動きに貼り付く映像技術「ダイナミックプロジェクションマッピング」の変遷(5/8 ページ)
これまで何度か紹介してきたダイナミックプロジェクションマッピング技術。その変遷をまとめた。
動く顔への追従投影
ここまでくるとエンターテインメント業界が放っておかない。世界的ダンサーであるAyaBambiとコラボレーションした「INORI (prayer) 」はその一例だ。激しく動くダンサーの顔と手を追跡し投影し続ける様子は、あたかも皮膚の一部となって一体化する先進的な表現を実現している。
このようなダイナミックプロジェクションマッピングを顔に投影するパフォーマンスは、見る者を一瞬で驚かせる。しかし、INORI (prayer) は顔全体を追跡しているにすぎず、口や頬などの動きを含む表情の変化には対応していない。また顔へのマーカー貼り付けと、複数台のプロジェクターを必要とした。
米Disney Research、米プリンストン大学、スウェーデン・チャルマース工科大学、大阪大学による研究チームは2017年、高速プロジェクターと高速カメラを使って顔の向きや表情を追従し投影するプロジェクションマッピングシステム「Makeup Lamps」を発表した。
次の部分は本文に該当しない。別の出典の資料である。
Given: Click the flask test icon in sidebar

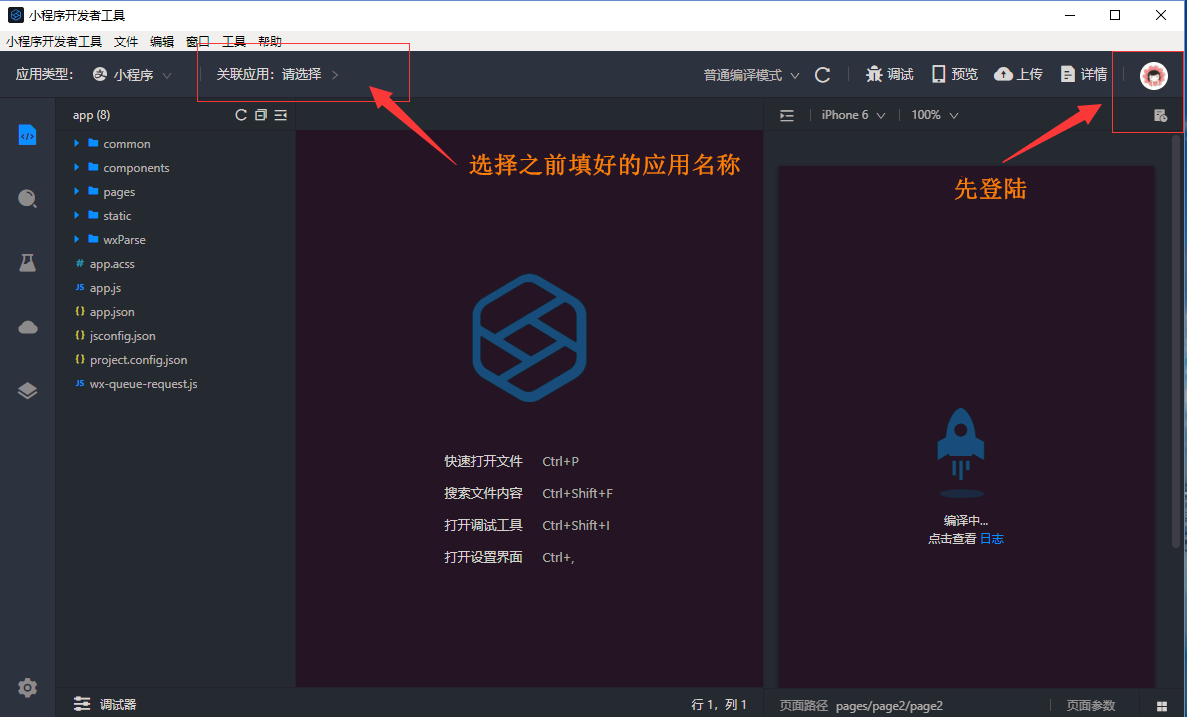Looking at the screenshot, I should [x=27, y=263].
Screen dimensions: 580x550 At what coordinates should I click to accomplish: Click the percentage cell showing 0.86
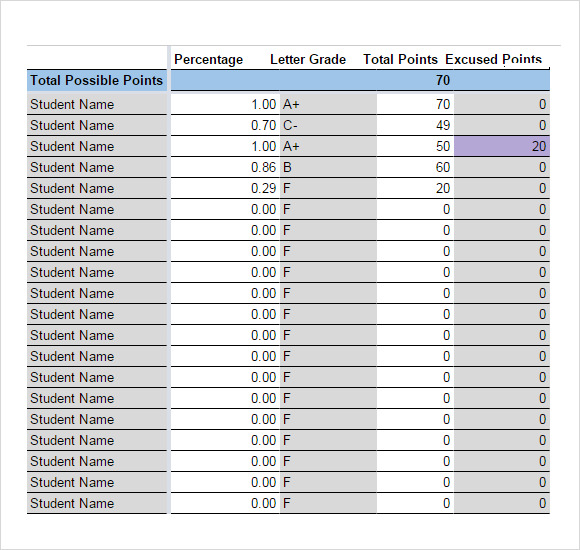click(225, 167)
本システムはこれまでのマーカーを使った追跡ではなく、赤外線ライトを用い、位置合わせした高速カメラで顔の向きや表情を検出する。顔の動きと非剛体変形はカルマンフィルタリングによって予測。この動きに合わせて画像を投影し、表情変化に応じたインタラクティブな投影を可能にする。
プロトタイプは、マルチスレッドCPUとGPUを組み合わせた実装により、平均遅延9.8msに抑えた追従投影を実現した。動画では、眉毛や口の動きに合わせてピエロの顔が動く様子を確認できる。
2018年開催のAugmented World Expoで実施の講演「The Death of Reality」では、登壇者の動く顔の表情を追従し映像投影するプロジェクションマッピングを披露した。トム・エムリッチ氏、浅井宣通氏、東京工業大学 渡辺義浩氏の3者がコラボレーションしたプロジェクトだ。
このシステムでは高速カメラによりマーカーレスで顔の表情を検出し、その位置と変形に応じた映像を生成、高速プロジェクターDynaFlashにより投影している。
基礎テストの様子を記録した映像は、頭部や口の素早い動きに反応し、顔にぴったり貼り付いているかのように投影し続ける様子が確認できる。